*Выбранный фрагмент:*
Дальнейшая судьба Цзяна Цзинго столь же уникальна, сколь и характерна для того времени.

Успешно окончив Университет трудящихся Китая, он поступил на военные курсы особого назначения, затем в Ленинградскую военно-политическую академию имени Толмачева, где тоже был избран в комсомольское бюро. В 1929 году (по другим данным в 1930-м) он стал кандидатом в члены ВКП(б). Окончив военную академию, он просил направить его в Красную Армию – советскую или китайскую, ибо в Китае уже шла полномасштабная война между коммунистами Мао Цзэдуна и гоминдановцами Чан Кайши. Понятно, какой эффект имело бы появление сына Чан Кайши в военном лагере Мао! Но – доверия к Коле Елизарову все еще не было. При двух высших образованиях и боевой комсомольской биографии его направили на московский завод «Динамо» – учеником слесаря. Он вкалывал на самых черных работах и жил впроголодь: зарплата пролетария была столь мизерной, что ее не хватало на самую скудную пишу. Отслеживать его контакты в столичном городе было сложно, и через год его услали в отдаленный колхоз – в село Жуково где-то между Москвой и Рязанью. А еще через год – на Алтай, рабочим одного из золотых приисков, где ему пришлось особенно солоно. Чем руководствовались его кремлевско-лубянские кураторы, можно только гадать.

В конце 1933 года Цзяна-Елизарова направили в Свердловск, на крупнейшую «стройку коммунизма» – Уралмашзавод. Здесь он снова начал рабочим-слесарем, но скоро стал бригадиром, затем заместителем начальника цеха, а затем его перебрасывают на идеологический фронт: ответственным секретарем, потом и. о. главного редактора заводской многотиражки «За тяжелое машиностроение». В конце 1936 года, после шести лет кандидатства, его принимают в члены ВКП(б); в заявлении он пишет, что готов «отдать всю свою жизнь за дело Ленина-Сталина».

К этому времени Коля Елизаров уже был женат – на комсомолке Фаине Вахревой, вскоре у них родился сын.

*Предоставленные материалы:*
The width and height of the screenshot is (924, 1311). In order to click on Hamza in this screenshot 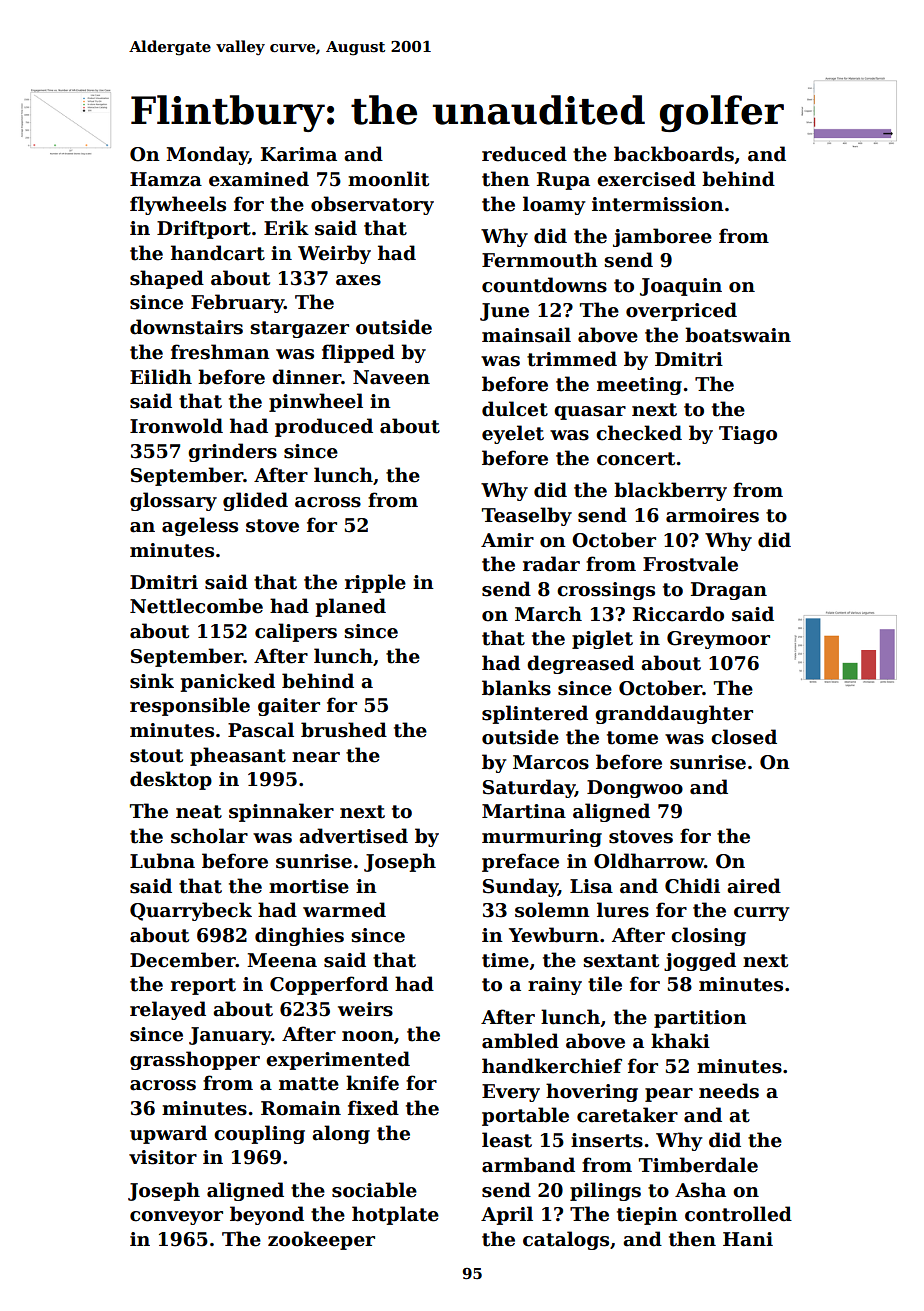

*Ваше задание:* Выпишите без изменений часть фрагмента о Цзяне Цзинго от слов «В конце 1933» до слов «них родился сын.».

*Письменный ответ:*
В конце 1933 года Цзяна-Елизарова направили в Свердловск, на крупнейшую «стройку коммунизма» – Уралмашзавод. Здесь он снова начал рабочим-слесарем, но скоро стал бригадиром, затем заместителем начальника цеха, а затем его перебрасывают на идеологический фронт: ответственным секретарем, потом и. о. главного редактора заводской многотиражки «За тяжелое машиностроение». В конце 1936 года, после шести лет кандидатства, его принимают в члены ВКП(б); в заявлении он пишет, что готов «отдать всю свою жизнь за дело Ленина-Сталина».

К этому времени Коля Елизаров уже был женат – на комсомолке Фаине Вахревой, вскоре у них родился сын.